Experts are confident that Egypt’s membership of the AFCFTA is a real chance to boost its foreign trade with African countries. A number of growth opportunities exist for many industrial sectors, such as pharmaceuticals, chemicals, household goods, ceramics, carpets, and military equipment, according to El-Taweel.

However, some Egyptian businessmen believe that Egypt’s signing should be followed by actions that will pave the way for Egyptian products to enter new African markets or to expand already existing businesses in African countries.

Khaled Hamza, head of the customs and imports committee at the Egyptian Businessmen’s Association, told Al-Ahram Weekly that the private sector should start studying African markets and the potential for Egyptian products in each, so that it is ready when the agreement is activated.

These studies should include the laws and regulations that control these markets. Egyptian businessmen should visit the African countries and hold exhibitions of their products, Hamza added.

To help businessmen increase exports, Egypt’s Export Development Authority has signed an agreement with the African Union Commission and the African Bank for Development to hold the first Intra-African Trade Fair in Cairo in December 2018.

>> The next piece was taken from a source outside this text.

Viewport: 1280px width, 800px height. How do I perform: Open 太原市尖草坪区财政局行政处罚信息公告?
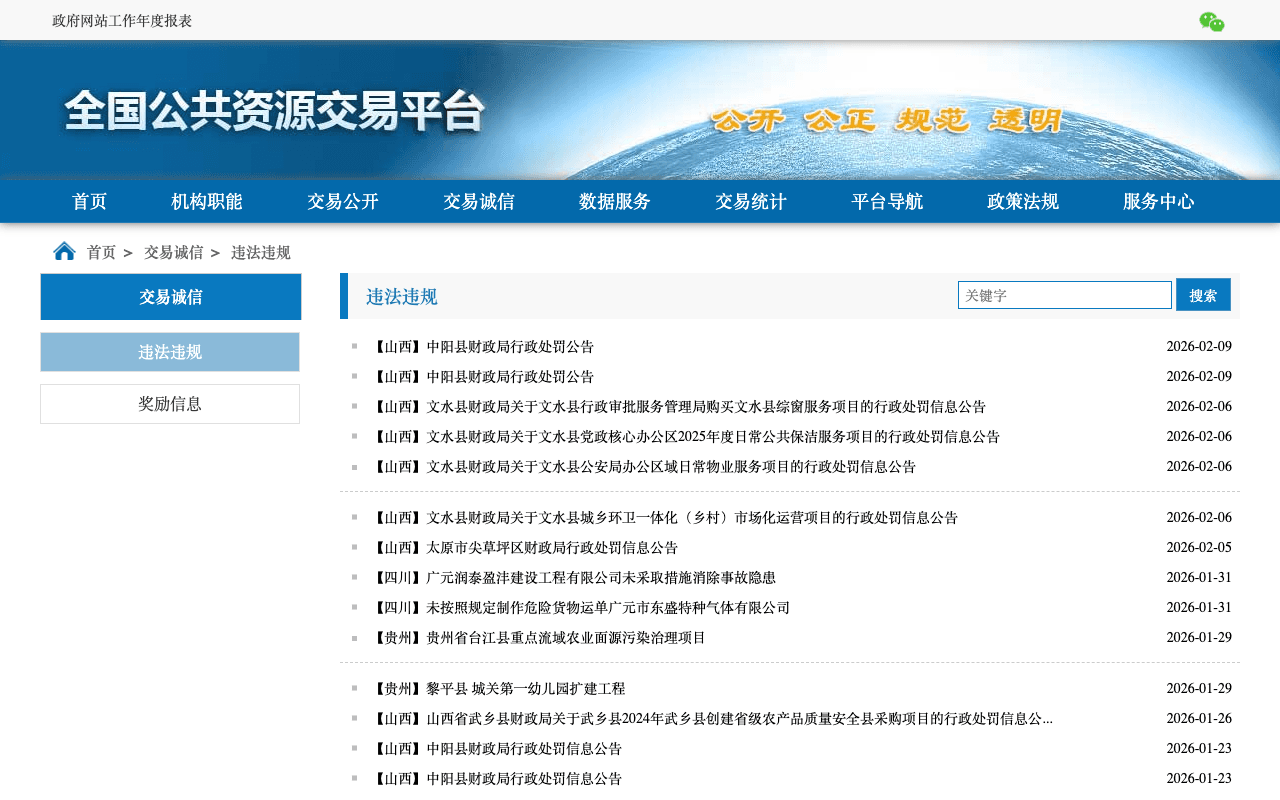click(x=524, y=548)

The fair will include 500 companies from 50 African countries and is expected to be visited by 10,000 visitors. “The fair aims to help Egyptian businessmen meet and interact with their counterparts in the African countries. It would also be a good chance for them to conclude export deals to the African countries,” said Sherine Al-Shorbagi, head of the Export Development Authority.

According to the Central Agency for Public Mobilisation and Statistics (CAPMAS), the government statistics agency, Egyptian exports to Africa stood at around $1.3 billion, while imports reached around $1 billion, in 2016. Kenya, South Africa and Nigeria are the most important countries in Africa doing business with Egypt.

The relatively low performance of intra-African trade, which currently stands at around 20 per cent of these countries’ total, has been attributed to the deficit in trade information and high product concentration.

To develop such trade, the African Union has endorsed an Action Plan on Boosting Intra-African Trade (BIAT), which has identified seven areas that can benefit it, including trade finance, trade policy, trade facilitation, productive capacity, trade-related infrastructure, trade information, and market integration.

The BIAT targets to double intra-African trade flows from January 2012 to January 2022.

The redirection of investment to better utilise the continent’s resources could offer tremendous opportunities for growth for it to become the fastest-growing and largest market in the world, with its population projected to double by 2040.